What I can tell you is that it’s taking each of the first 88 items from the two arrays and running an XOR on them. Modding ablest by Satan is irrelevant since ablest will always be < Satan; the expression is the same as just plain ablest.

Now, it’s been a while since I did this by hand, but I’m pretty sure the first one is:
160 ^ 156 = 10100000 ^ 10011100 = 00111100 = 60. The character code 60 gives us a less-than symbol, which is how you start an HTML tag. That tells me it’s probably going to try executing code.
Second: 205 ^ 165 = 11001101 ^ 10100101 = 01101000 = 104; char(104) = “h”.

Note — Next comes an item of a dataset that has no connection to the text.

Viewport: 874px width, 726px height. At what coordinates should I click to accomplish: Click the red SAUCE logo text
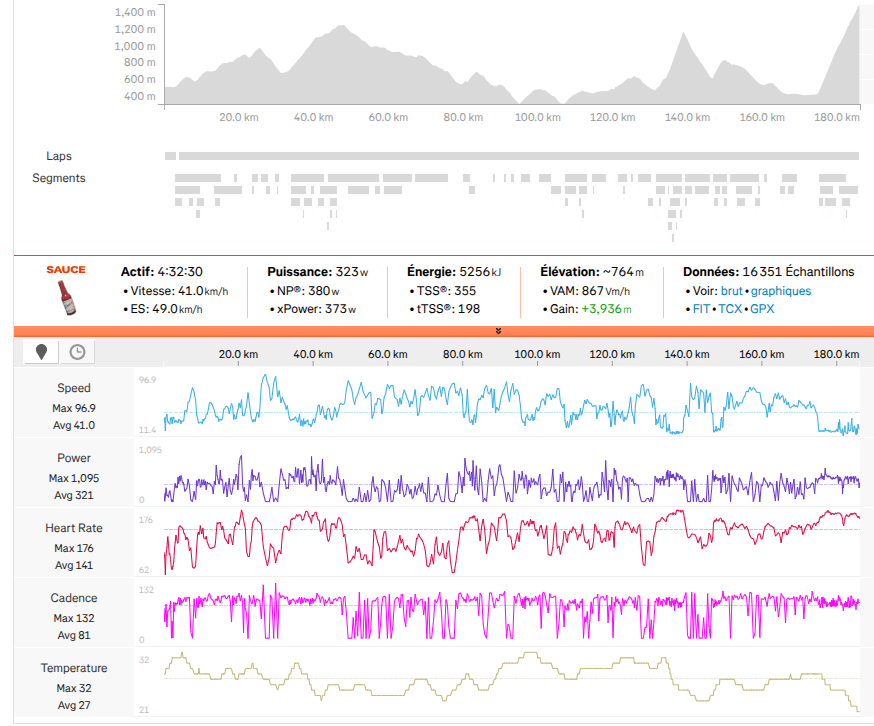pyautogui.click(x=66, y=270)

Hm. That makes it look like it’s creating a header, not a script. Maybe it’s just going to write up a page with a short message and the author wanted to hide the source from you. It’s probably still a good idea to not let it run, though, until you figure out what all the characters are. I could figure it out for you, but I have actual work to do :slight_smile:

Well, I was wrong again. Here’s what I got when I dumped the results into a textarea:


<html><body color="red"><a href="http://www.microsoft.com/">Click here</a></body></html>

Why someone would go through all that trouble to obfuscate a link to Microsoft is beyond me. Was there anything to the attachment body other than that script?

Sad thing is, since the link is a link, it won’t even get the red text coloring the author apparently wanted.

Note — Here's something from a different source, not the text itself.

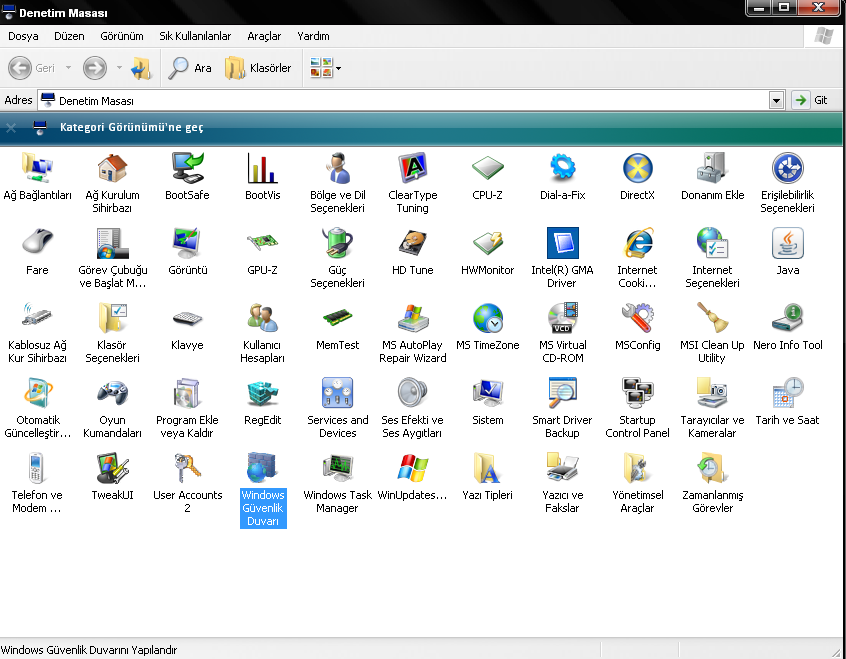Switch using Kategori Görünümü'ne geç link
The width and height of the screenshot is (846, 659).
(x=131, y=128)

hehe, you beat me by a few minutes. I took the trouble of doing the XOR with Excel in a roundabout way as I did not find the XOR function there and arrived at the same result as you did except that I noticed the two arrays are of different length. The first one is 88 and XORed with the second yields what you said but the length of the second one is 151 so I am wondering what the second part will yield. I tried XOR with the first part again and several other combinations (000, 255, etc) but nothing meaningful comes out.

The text I posted was the entire attachment. There was nothing more. What would it do with the second part of the second array? XOR it with something?

Nope, it won’t do anything. This part:


plummet = 88;
for(ablest = 0; ablest < plummet; ablest++)

means that only the first 88 terms (indexes 0-87) will be used. The other terms in blue won’t get used at all.